It looks like this template renders an endless redirect. I am using this in a multilingual site, maybe that's the problem??

Share this post


Link to post
Share on other sites
It looks like this template renders an endless redirect. I am using this in a multilingual site, maybe that's the problem??

It shouldn't matter if your site is multi-lingual or not. Though just out of curiosity, which method(s) of multi-language are you using?
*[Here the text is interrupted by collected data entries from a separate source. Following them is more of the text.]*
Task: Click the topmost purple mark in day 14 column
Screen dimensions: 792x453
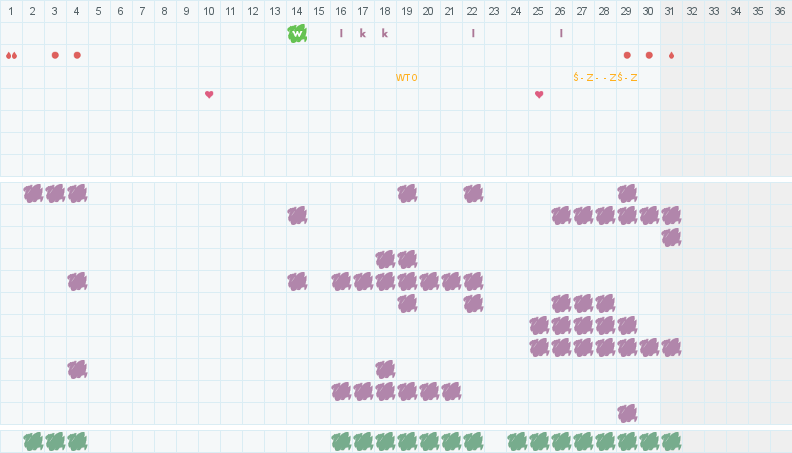Action: pos(297,215)
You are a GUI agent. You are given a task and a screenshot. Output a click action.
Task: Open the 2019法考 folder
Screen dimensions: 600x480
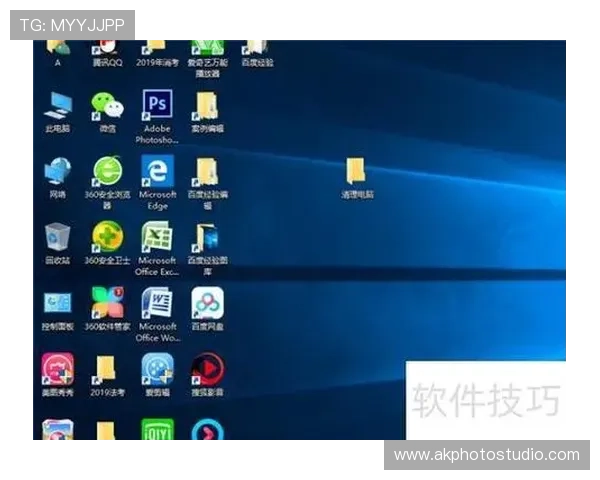(106, 369)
If you are right about "endless redirect" (as in a 301 or 302), most likely the issue is occurring somewhere before PW since there are no redirects in this template. Double check that your template is set to not have a trailing slash. Then, check your .htaccess file to make sure you don't have some directive in there that is enforcing trailing slashes. 

Share this post


Link to post
Share on other sites

I use the LanguageSupportPageNames as multilingual setup. (works amazing!!! )
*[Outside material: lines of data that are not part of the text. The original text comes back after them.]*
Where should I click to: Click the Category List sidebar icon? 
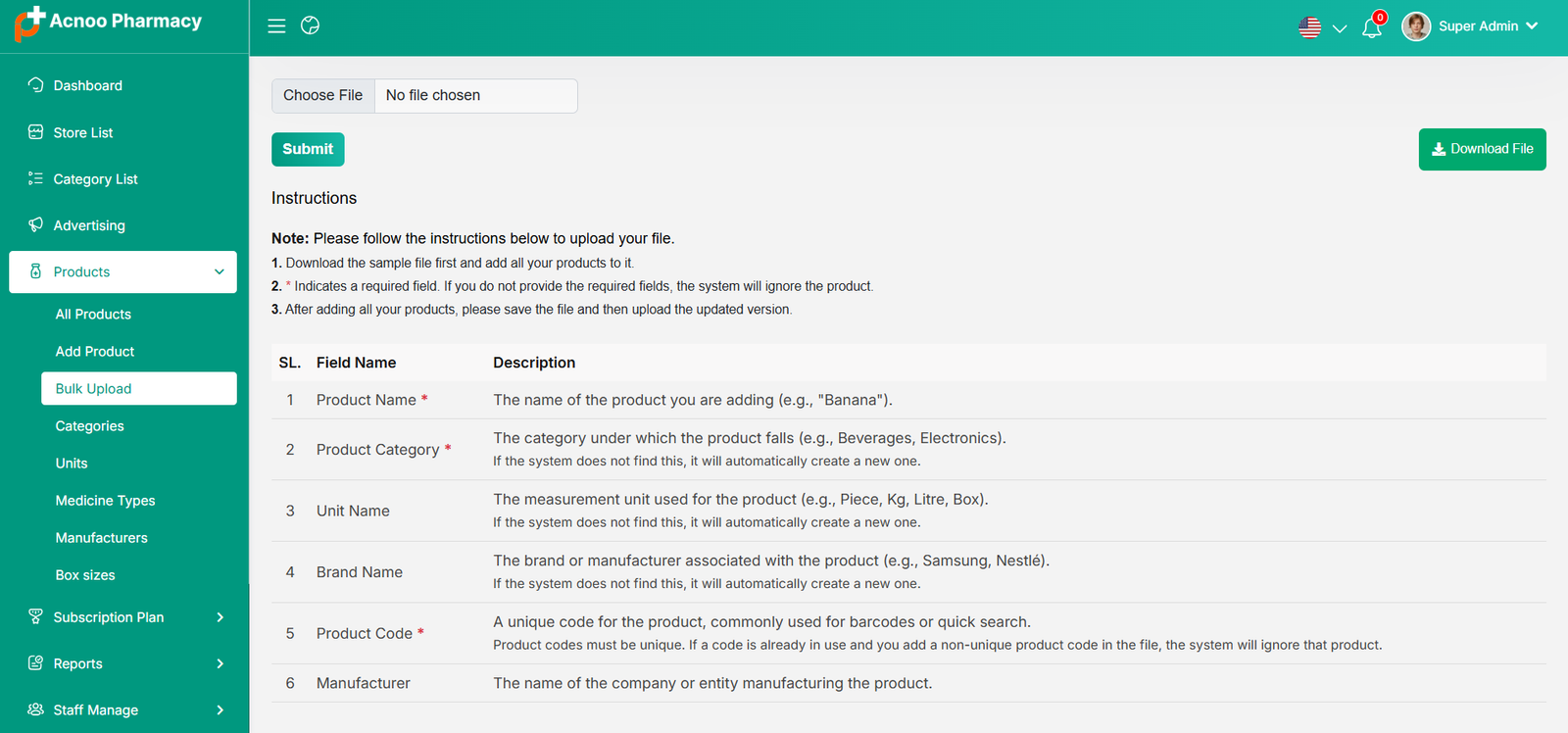pyautogui.click(x=36, y=178)
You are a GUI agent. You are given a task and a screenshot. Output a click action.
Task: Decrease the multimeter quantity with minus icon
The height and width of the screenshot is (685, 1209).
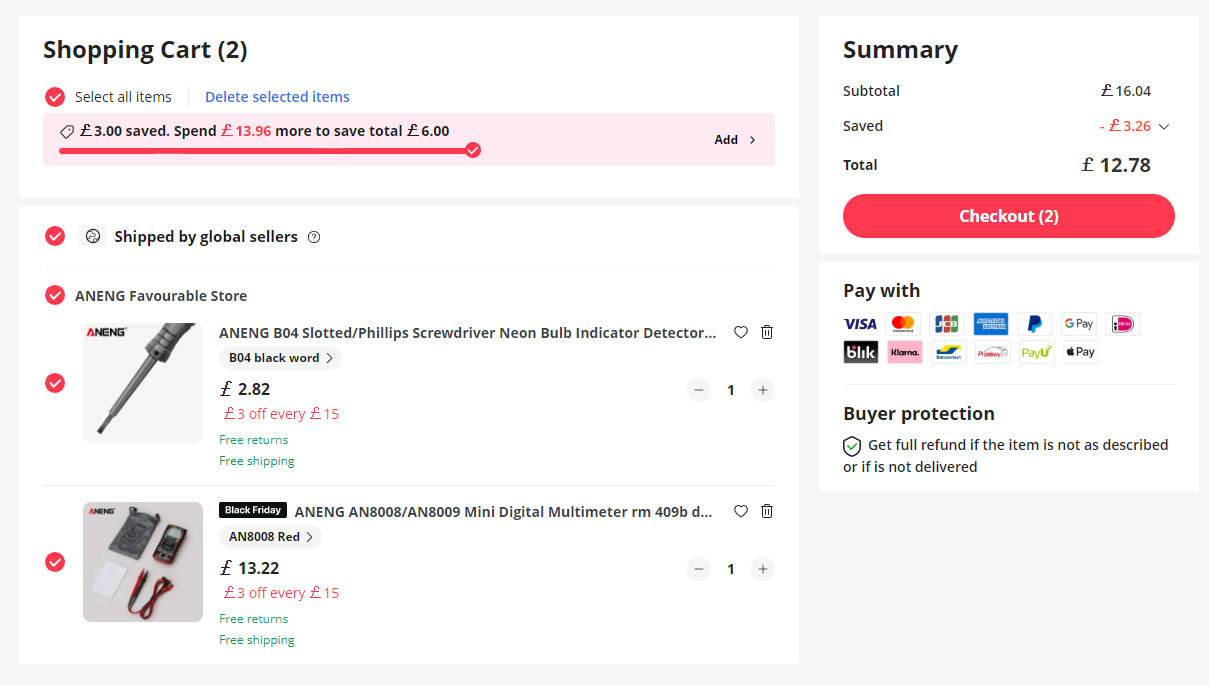click(699, 569)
This is the wget response for the sitemap.xml.

I did double check to not have a trailing slash. the .htaccess is the stock .htaccess from your processwire github.

--2013-06-21 09:27:53--  http://mywebsite.com/en/sitemap.xml/
Connecting to mywebsite.com|194.247.xx.xx|:80... connected.
HTTP request sent, awaiting response... 301 Moved Permanently
Location: /sitemap.xml [following]
 


 

Share this post


Link to post
Share on other sites

Okay I think I've got a better idea of what you are seeing now. But it still looks like the request "http://mywebsite.com/en/sitemap.xml/" has a trailing slash. Though I'm guessing that's actually the second redirect and that the LanguageSupportPageNames module is issuing them. LanguageSupportPageNames is actually not meant to work with the trailing slashes turned off (yet). So in your case, I would go ahead and enable trailing slashes for your sitemap-xml template and try again. Meanwhile, I'll work to get LanguageSupportPageNames compatible with trailing slashes. 

Share this post


Link to post
Share on other sites

Thanks Ryan for the template. :-)
Looking for a solution to use a sitemap together with LanguageSupportPageNames I created a sitemapindex which is stored as a static file named sitemap.xml  in the root-directory. It is working nicely.

<?xml version="1.0" encoding="UTF-8"?>
<sitemapindex xmlns="http://www.sitemaps.org/schemas/sitemap/0.9">
   <sitemap>
      <loc>http://www.example.org/de/sitemap.xml</loc>
   </sitemap>
   <sitemap>
      <loc>http://www.example.org/en/sitemap.xml</loc>
   </sitemap>
</sitemapindex>
 

Now I am thinking about to create a sitemap based on the new google annotation: rel="alternate" hreflang="x" and your template.
My question, how can I prevent the redirect of sitemap.xml to en/sitemap.xml or any other language dependent site, still using LanguageSupportPageNames for all the other stuff?

Share this post


Link to post
Share on other sites
The first request I did was to http://mywebsite.com/sitemap.xml and that redirects to http://mywebsite.com/en/sitemap.xml/

"/en/" is the site's default language.

Thanks, I think I've got this fixed. Try out the latest dev commit.

My question, how can I prevent the redirect of sitemap.xml to en/sitemap.xml or any other language dependent site, still using LanguageSupportPageNames for all the other stuff?

Your best bet is to use no language segment for your default language. So when you edit your homepage, on the "settings" tab, make sure the default language field is blank rather than "en". 

  • Like 1

Share this post


Link to post
Share on other sites

How can I use the sitemap.xml with the foundation site profile?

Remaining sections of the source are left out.